=== Task goal ===
Retype every line from the one containing "This screenshot has width=1279, height=643." through the last line of the records below, both included; leave out the pictures.

═══ Exercise material

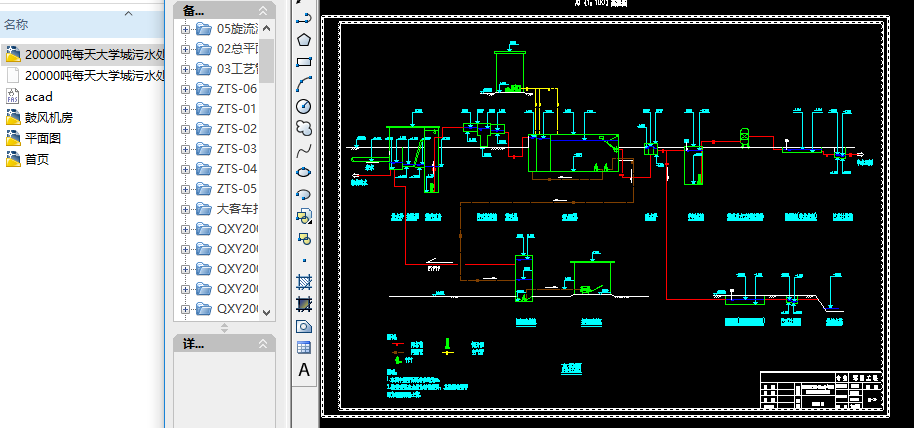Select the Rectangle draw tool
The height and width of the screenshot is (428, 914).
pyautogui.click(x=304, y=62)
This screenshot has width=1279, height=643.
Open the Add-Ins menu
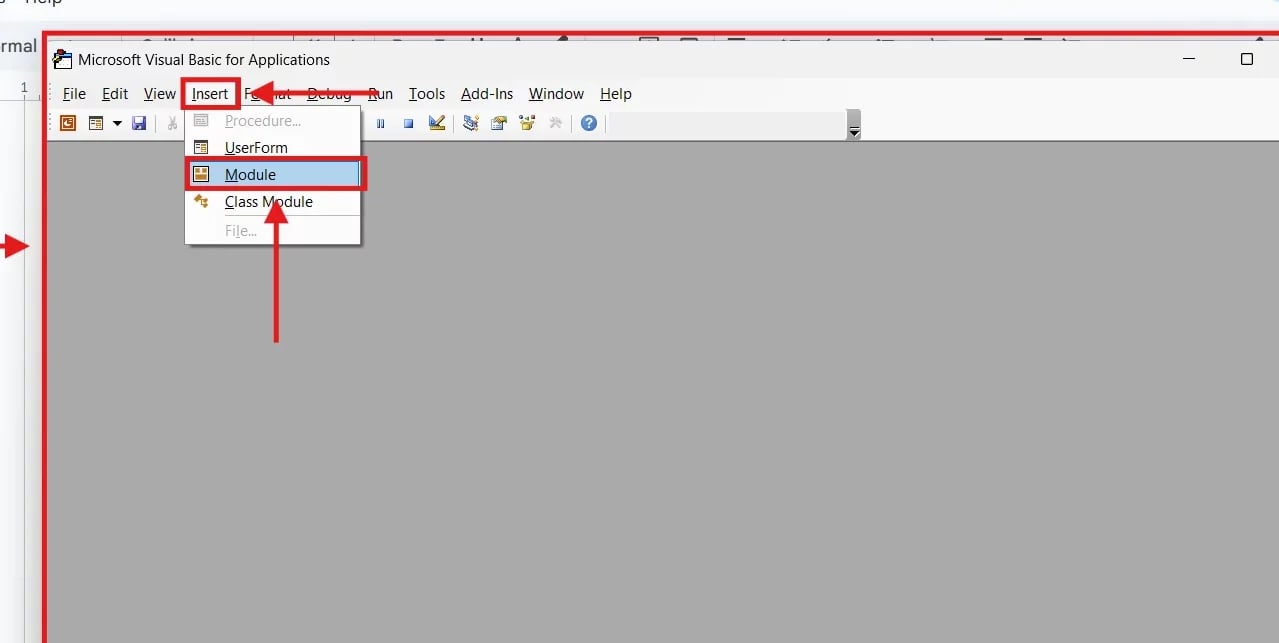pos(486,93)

══════

=== Response below ===
This screenshot has width=1279, height=643.
Open the Add-Ins menu
pos(486,93)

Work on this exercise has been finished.